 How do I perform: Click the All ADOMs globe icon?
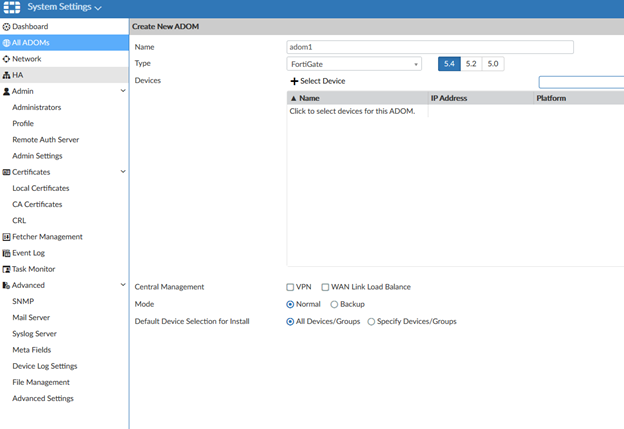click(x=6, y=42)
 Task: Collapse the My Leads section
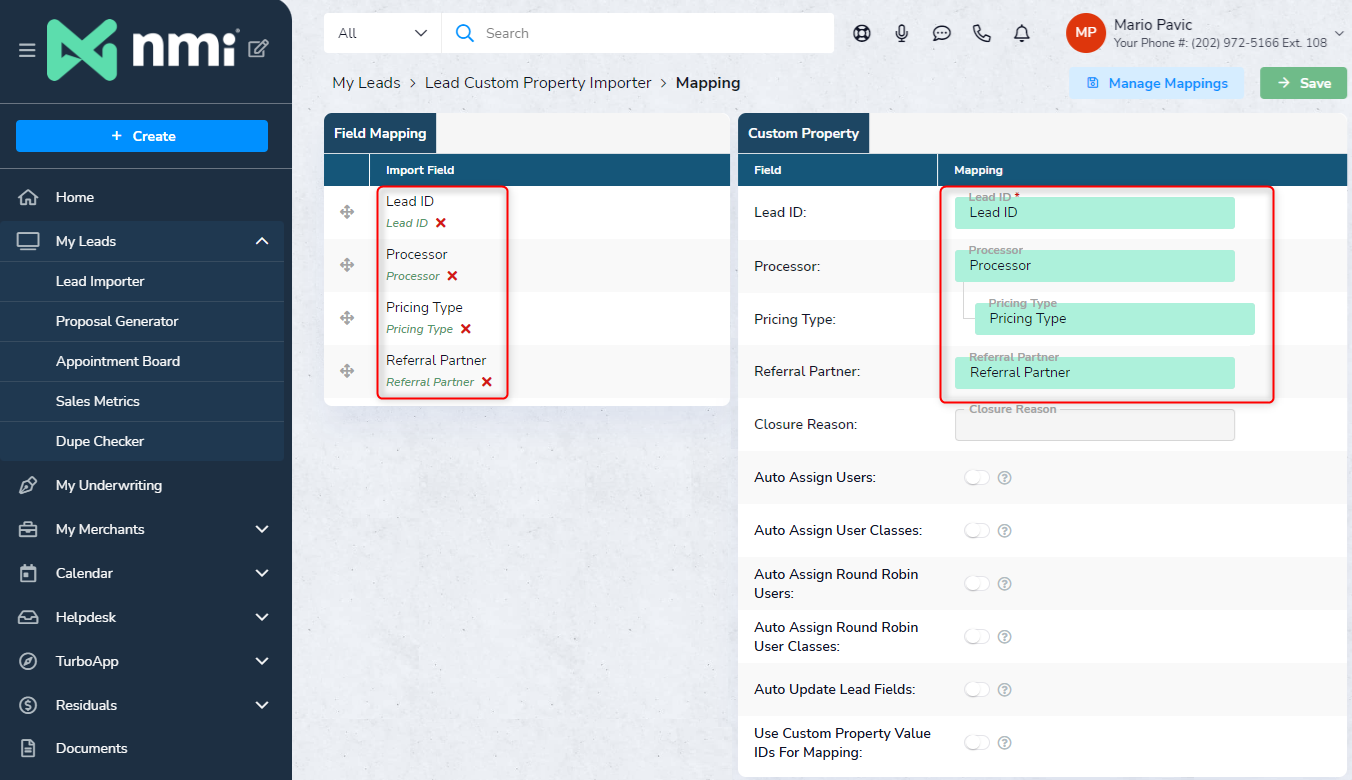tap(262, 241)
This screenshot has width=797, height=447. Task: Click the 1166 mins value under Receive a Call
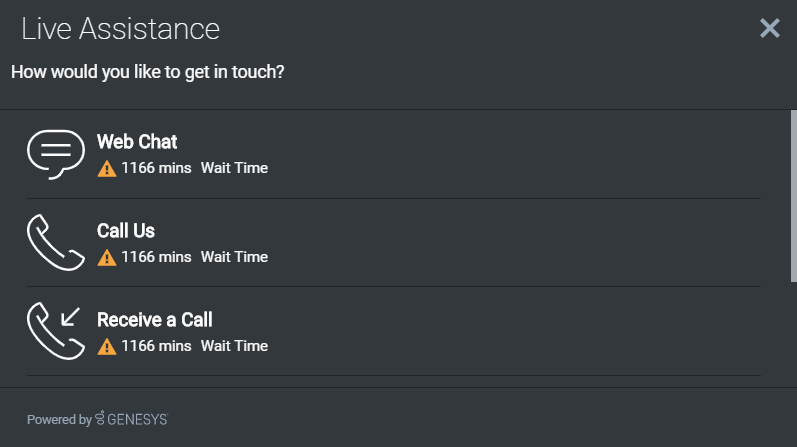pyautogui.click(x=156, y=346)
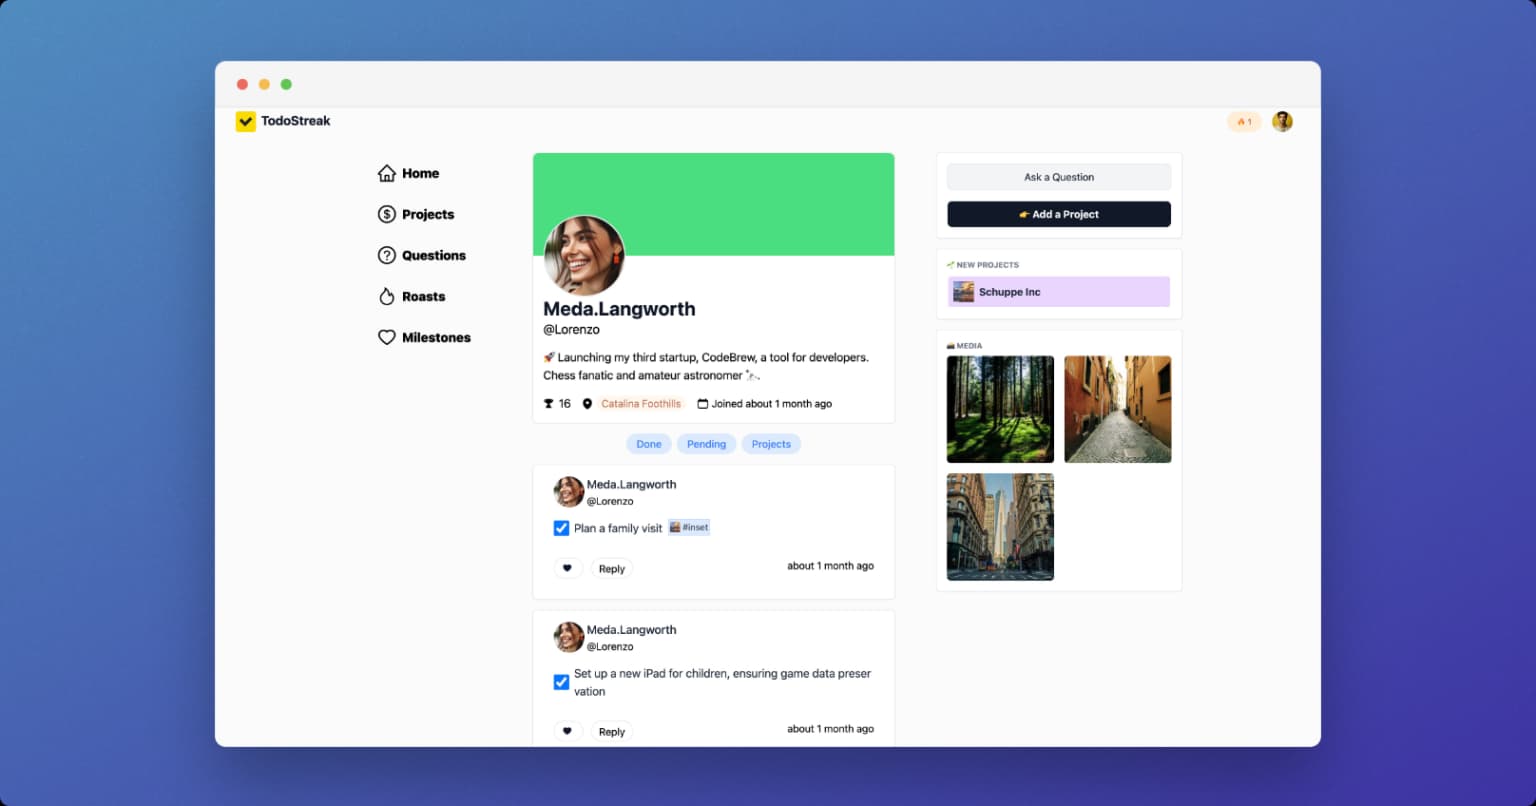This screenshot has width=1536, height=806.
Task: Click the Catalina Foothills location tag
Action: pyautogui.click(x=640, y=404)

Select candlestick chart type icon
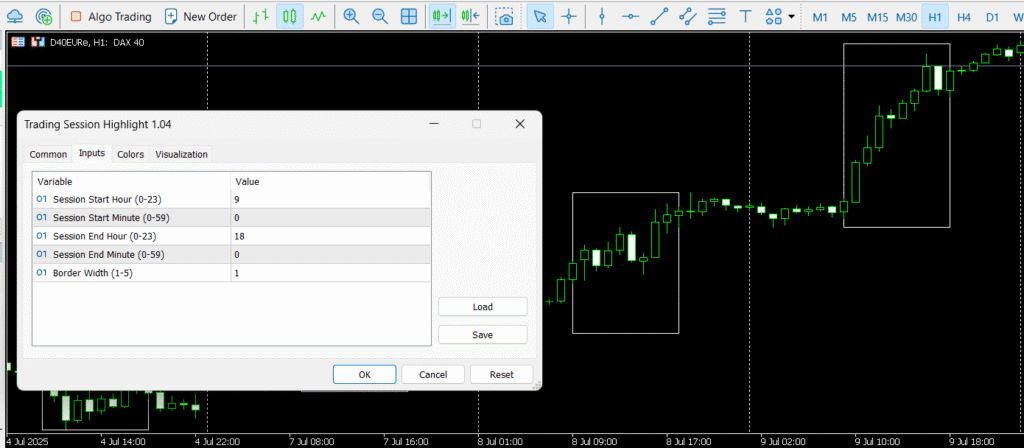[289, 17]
---
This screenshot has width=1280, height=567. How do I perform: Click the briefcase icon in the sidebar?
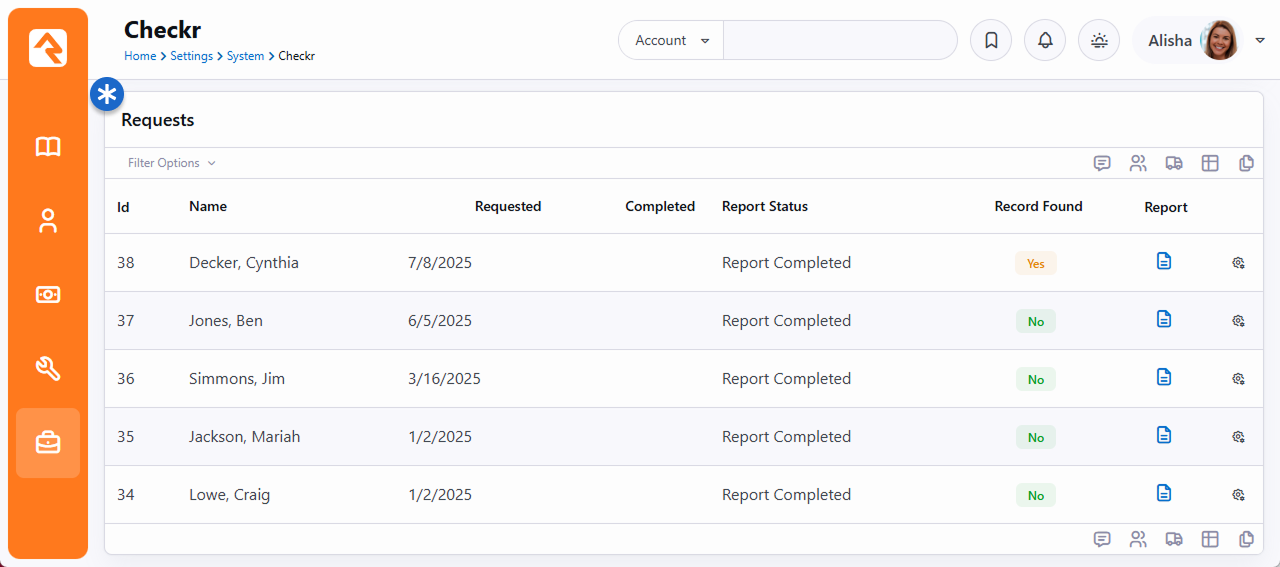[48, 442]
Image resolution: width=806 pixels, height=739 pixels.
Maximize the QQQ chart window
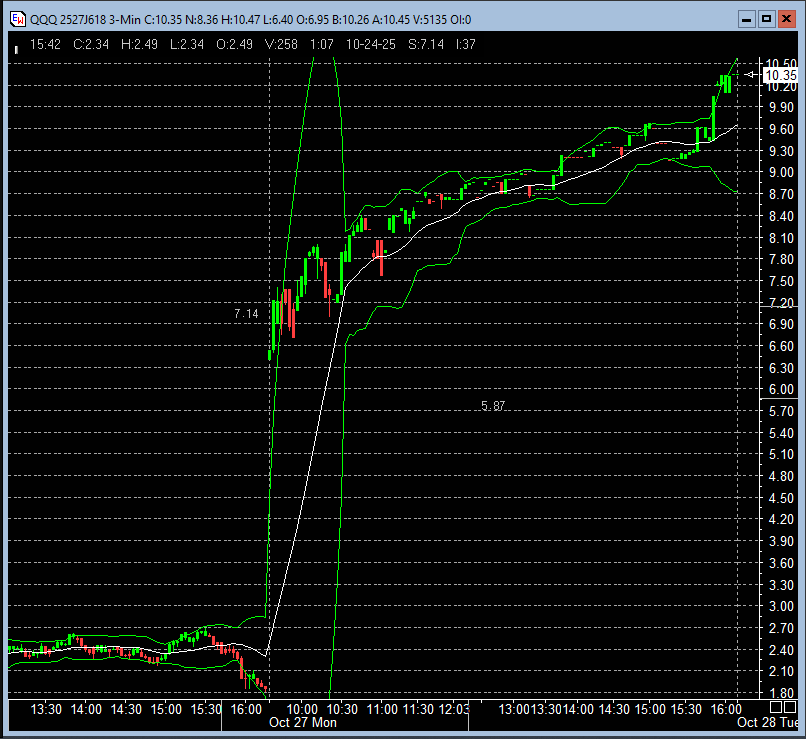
* * *
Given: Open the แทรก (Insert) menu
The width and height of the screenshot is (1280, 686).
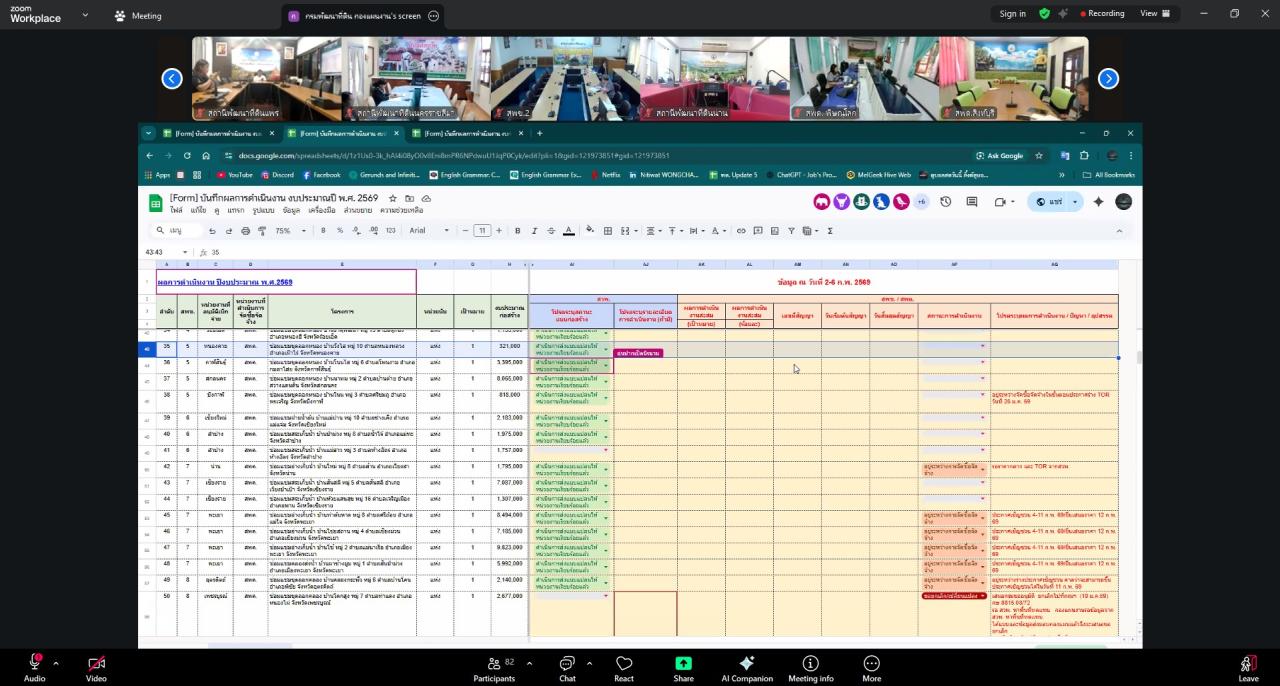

### WORK TO BE COMPLETED
Replace "briefcase" with "folder" in the items, beginning at the line that has "This screenshot has width=1280, height=567." and stopping after the line that has "Maximize the QQQ chart window". Change nothing else, and leave the pictures out of your answer.

### TASK OUTPUT
This screenshot has width=1280, height=567. How do I perform: Click the folder icon in the sidebar?
[48, 442]
Image resolution: width=806 pixels, height=739 pixels.
Maximize the QQQ chart window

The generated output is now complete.